Sammanfattning: Breast cancer is an important cause of disease-burden and death in women. To prevent over- and undertreatment of breast cancer patients, new prognostic and predictive factors are needed. We aimed to study associations between prognosis and body constitution, genetic factors, and tumor-specific protein levels related to metabolic pathways, and to examine the prognostic impact of statin use and body size changes in breast cancer patients. In paper I, we studied the prognostic impact of tumor-specific HMG-CoA reductase (HMGCR), the rate-limiting enzyme of the mevalonate pathway and the target of statin treatment, in breast cancer. Moderate/strong HMGCR levels were associated with older age and favorable tumor characteristics but not with breast cancer-free interval. In paper II, we studied the interplay between tumor-specific HMGCR levels, preoperative statin use, and the multi-drug resistance gene (MDR1/ABCB1) in breast cancer.
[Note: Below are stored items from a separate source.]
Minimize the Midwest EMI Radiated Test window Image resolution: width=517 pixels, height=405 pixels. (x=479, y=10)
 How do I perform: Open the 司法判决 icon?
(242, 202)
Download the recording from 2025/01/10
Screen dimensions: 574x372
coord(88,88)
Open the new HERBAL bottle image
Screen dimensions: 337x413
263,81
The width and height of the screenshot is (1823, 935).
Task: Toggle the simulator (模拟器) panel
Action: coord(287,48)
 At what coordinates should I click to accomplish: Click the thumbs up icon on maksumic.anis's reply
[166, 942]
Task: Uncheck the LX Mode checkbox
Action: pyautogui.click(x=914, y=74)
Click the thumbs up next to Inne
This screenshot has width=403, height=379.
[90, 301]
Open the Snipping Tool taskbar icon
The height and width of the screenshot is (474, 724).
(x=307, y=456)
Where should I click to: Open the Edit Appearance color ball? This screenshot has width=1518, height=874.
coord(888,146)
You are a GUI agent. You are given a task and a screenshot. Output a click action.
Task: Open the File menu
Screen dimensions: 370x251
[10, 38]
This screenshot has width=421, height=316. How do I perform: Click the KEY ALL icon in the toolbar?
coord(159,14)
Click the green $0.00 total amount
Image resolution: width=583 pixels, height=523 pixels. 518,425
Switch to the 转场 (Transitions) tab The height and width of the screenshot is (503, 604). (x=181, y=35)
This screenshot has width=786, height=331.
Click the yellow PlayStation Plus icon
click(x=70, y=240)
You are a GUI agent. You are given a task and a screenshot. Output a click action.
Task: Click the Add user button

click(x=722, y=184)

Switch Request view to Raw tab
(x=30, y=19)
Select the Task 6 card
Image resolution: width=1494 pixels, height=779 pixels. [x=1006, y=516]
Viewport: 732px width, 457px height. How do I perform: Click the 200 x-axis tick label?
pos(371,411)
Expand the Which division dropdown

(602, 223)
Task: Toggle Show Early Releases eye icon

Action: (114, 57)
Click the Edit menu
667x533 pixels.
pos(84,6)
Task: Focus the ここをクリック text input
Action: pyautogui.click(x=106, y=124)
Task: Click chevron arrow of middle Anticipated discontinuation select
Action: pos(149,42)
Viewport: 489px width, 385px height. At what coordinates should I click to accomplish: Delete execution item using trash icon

Significant interactions were found between ABCB1 C3435T genotype and statin use on clinical outcomes. Preoperative statin use was not associated with prognosis. In paper III, we studied cytoplasmic and nuclear levels of the master regulator aryl hydrocarbon receptor (AhR) and their associations with intratumoral aromastase, patients’ characteristics, clinicopathological factors, and prognosis in adjuvant-treated breast cancer patients. High cytoplasmic levels of AhR conferred good prognosis, particularly if tamoxifen was used as the only endocrine therapy. Intratumoral aromatase had little prognostic impact. In paper IV, we studied the prognostic impact of body size changes during the first postoperative year. Landmark survival analyses revealed that weight gain conferred poor prognosis in patients <50 years while weight loss was associated with poor prognosis in patients ≥70 years. Changes between WHR categories were associated with differential recurrence risk depending on tumor ER status.In conclusion, our results suggest that patient factors could, when taken into account, yield additional prognostic information when combined with clinically established tumor characteristics for personalized breast cancer treatment.